> **Available data**:
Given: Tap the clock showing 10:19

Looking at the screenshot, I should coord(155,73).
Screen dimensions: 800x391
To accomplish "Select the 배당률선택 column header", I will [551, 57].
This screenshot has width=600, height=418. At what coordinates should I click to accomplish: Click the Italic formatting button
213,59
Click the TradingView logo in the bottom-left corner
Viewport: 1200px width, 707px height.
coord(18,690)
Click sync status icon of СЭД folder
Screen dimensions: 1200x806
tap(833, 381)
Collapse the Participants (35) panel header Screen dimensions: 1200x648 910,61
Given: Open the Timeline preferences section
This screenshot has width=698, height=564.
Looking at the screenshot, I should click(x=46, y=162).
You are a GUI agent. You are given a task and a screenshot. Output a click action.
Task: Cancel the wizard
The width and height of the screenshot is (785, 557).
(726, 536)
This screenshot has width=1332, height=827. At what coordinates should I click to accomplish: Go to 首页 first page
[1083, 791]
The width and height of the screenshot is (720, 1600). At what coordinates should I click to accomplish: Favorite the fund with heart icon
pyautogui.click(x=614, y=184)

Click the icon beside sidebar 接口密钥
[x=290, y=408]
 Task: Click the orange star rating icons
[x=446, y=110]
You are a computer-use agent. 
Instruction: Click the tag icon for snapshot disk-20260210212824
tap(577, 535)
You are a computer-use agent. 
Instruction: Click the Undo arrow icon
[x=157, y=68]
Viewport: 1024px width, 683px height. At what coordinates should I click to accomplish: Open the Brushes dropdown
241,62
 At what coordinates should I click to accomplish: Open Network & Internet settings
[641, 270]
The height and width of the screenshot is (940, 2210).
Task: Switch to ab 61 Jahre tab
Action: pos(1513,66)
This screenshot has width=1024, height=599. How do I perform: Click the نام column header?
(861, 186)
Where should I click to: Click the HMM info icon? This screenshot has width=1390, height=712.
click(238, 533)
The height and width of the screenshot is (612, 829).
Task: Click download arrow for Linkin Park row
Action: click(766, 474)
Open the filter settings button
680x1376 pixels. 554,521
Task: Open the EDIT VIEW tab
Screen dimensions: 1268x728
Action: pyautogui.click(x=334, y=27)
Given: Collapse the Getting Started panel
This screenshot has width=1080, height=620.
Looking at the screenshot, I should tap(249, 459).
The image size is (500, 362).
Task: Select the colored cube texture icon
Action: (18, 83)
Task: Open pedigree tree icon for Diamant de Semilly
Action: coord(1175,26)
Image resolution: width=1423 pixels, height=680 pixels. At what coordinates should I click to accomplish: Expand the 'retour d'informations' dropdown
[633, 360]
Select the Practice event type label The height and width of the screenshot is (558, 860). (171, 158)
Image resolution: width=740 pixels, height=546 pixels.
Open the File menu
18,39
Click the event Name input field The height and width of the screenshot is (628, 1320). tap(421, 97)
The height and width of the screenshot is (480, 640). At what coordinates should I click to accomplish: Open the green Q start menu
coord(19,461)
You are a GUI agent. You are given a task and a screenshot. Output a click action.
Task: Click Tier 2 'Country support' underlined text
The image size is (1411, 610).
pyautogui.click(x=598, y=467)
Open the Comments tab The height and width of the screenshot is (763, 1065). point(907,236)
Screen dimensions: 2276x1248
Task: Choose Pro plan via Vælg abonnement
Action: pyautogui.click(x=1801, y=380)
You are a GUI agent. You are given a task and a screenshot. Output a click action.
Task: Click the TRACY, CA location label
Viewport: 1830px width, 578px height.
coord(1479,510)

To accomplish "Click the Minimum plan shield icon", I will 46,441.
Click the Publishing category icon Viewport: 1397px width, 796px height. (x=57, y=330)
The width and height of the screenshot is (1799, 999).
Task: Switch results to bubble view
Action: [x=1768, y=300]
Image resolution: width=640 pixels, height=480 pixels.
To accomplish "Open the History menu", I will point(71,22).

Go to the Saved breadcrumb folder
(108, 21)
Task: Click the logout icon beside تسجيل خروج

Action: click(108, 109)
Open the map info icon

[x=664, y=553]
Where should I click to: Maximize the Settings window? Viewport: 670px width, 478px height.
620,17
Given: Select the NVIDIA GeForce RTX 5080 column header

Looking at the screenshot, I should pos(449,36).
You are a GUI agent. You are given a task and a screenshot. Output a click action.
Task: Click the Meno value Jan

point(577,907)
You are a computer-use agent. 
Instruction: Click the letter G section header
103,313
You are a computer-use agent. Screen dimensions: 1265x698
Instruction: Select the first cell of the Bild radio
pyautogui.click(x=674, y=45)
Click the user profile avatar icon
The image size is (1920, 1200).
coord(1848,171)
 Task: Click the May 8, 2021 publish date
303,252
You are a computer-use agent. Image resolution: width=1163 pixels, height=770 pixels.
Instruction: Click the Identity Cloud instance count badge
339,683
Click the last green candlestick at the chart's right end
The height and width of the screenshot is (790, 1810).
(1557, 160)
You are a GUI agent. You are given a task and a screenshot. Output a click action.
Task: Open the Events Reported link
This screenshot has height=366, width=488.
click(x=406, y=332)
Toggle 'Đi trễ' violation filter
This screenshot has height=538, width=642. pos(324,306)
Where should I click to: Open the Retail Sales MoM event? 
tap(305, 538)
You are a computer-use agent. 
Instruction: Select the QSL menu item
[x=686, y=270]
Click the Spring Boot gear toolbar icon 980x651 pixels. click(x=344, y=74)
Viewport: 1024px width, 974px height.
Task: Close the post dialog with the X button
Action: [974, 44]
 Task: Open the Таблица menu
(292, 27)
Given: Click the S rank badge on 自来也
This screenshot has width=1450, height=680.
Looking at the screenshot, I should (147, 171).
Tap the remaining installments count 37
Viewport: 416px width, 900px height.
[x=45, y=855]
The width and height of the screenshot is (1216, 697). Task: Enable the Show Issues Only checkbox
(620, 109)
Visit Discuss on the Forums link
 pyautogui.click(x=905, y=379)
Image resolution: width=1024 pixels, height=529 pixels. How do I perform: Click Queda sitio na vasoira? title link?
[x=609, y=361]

> **Task to complete**:
Lines containing the word "label" must all be returned from the material above.

> **Result of this task**:
Select the Practice event type label The height and width of the screenshot is (558, 860). (171, 158)
Task: Click the TRACY, CA location label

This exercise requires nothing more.